One individual carried biallelic COQ5 variants: c.682-7 T > G and c.933delC. One variant is predicted to disrupt splicing and the second predicted to be null. ONT sequencing of the full COQ5 transcript from whole blood of individual family 11, II:1 showed skipping of exon 5 to be the predominant effect of the c.682-7 T > G variant leading to early termination and probable nonsense-mediated decay (p.(Gln230*)) (Fig. 4). In addition, exon 4–5 skipping was identified in a low proportion of reads (3%) leading to a reading-frame shift and early termination (p.(Leu193Phefs*27)). Genotyping of an additional observed SNV (Chr12:120,954,490 C > T) in the unaffected mother demonstrated this was in cis with c.682-7 T > G. This enabled phasing of the two transcript alleles showing that 56% of reads from the c.682-7 G allele showed exon 5 skippings compared to 4% of the trans allele. This suggests that a proportion of transcript is correctly spliced and may lead to mature protein, therefore, suggesting this variant is not a complete LOF allele. A low level of mis-spicing was observed on the trans allele (4%) and in control samples (data not shown) suggesting there may be a basal level of alternate splicing at this position leading to non-expressed transcripts but possibly also a low level of miscalling at the Chr12:120,954,490 position in our data leading to a low proportion of incorrect phasing.

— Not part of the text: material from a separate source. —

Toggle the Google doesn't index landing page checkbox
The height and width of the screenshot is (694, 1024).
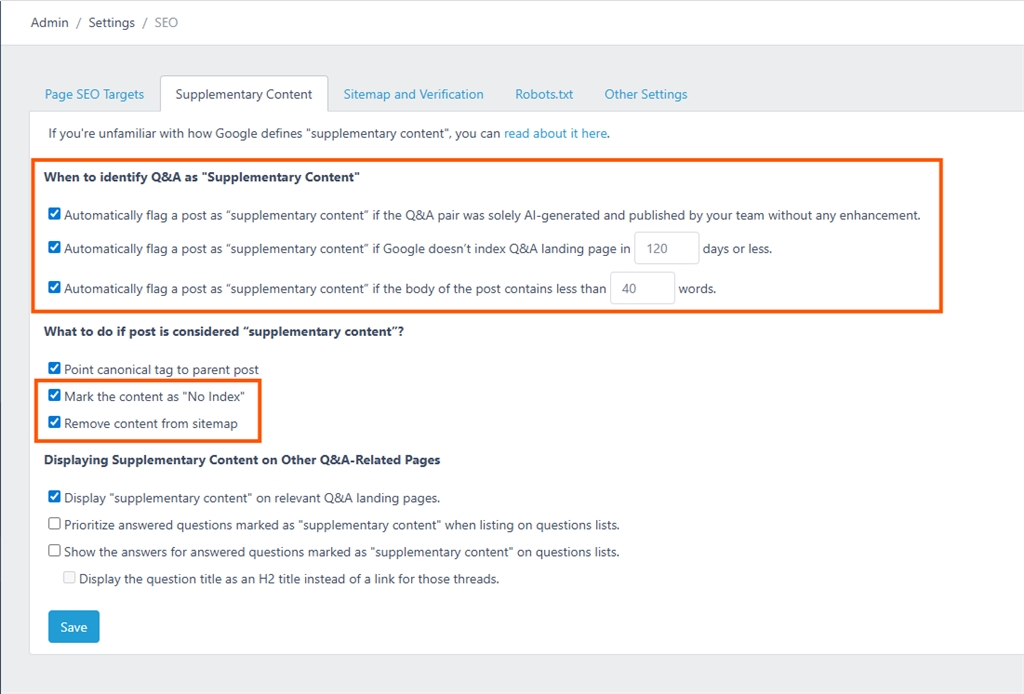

a IGV visualisation of ONT single molecule sequencing of Individual family 11, II:1. Reads are aligned to the COQ5 transcript (COQ5-201 ENST00000288532.11, NM_032314.4) and reads are grouped according to position c.933delC. Variant c.682-7 T > G leads to skipping of 89 bp (exon 5) and 196 bp (exon 4-5). b Split BAM files according to SNV at Chr12:120,954,490 to show the 56% coverage drop of exon 5 and low level exons 4–5 skipping on the c.682-7 T > G allele compared to low level of exon 5 skipping on the trans allele. c Schematic representation of cryptic splicing events caused by the c.682-7 T > G COQ5 variant and agarose gel analysis of RT-PCR reactions showing alternate splicing. *Variant call observed in both alleles at low quality and low level absent from GS data suggesting an artefact.

Human plasma CoQ10 levels in 8 affected individuals and 3 heterozygotes were within the normal range (reference range 227- 1432 nmol/L, Supplementary Table 7). Individual family 7, II:1 carrying biallelic variants in COQ2 in association with syndromic disease had severely decreased plasma CoQ10 concentration of 39.33 nmol/L.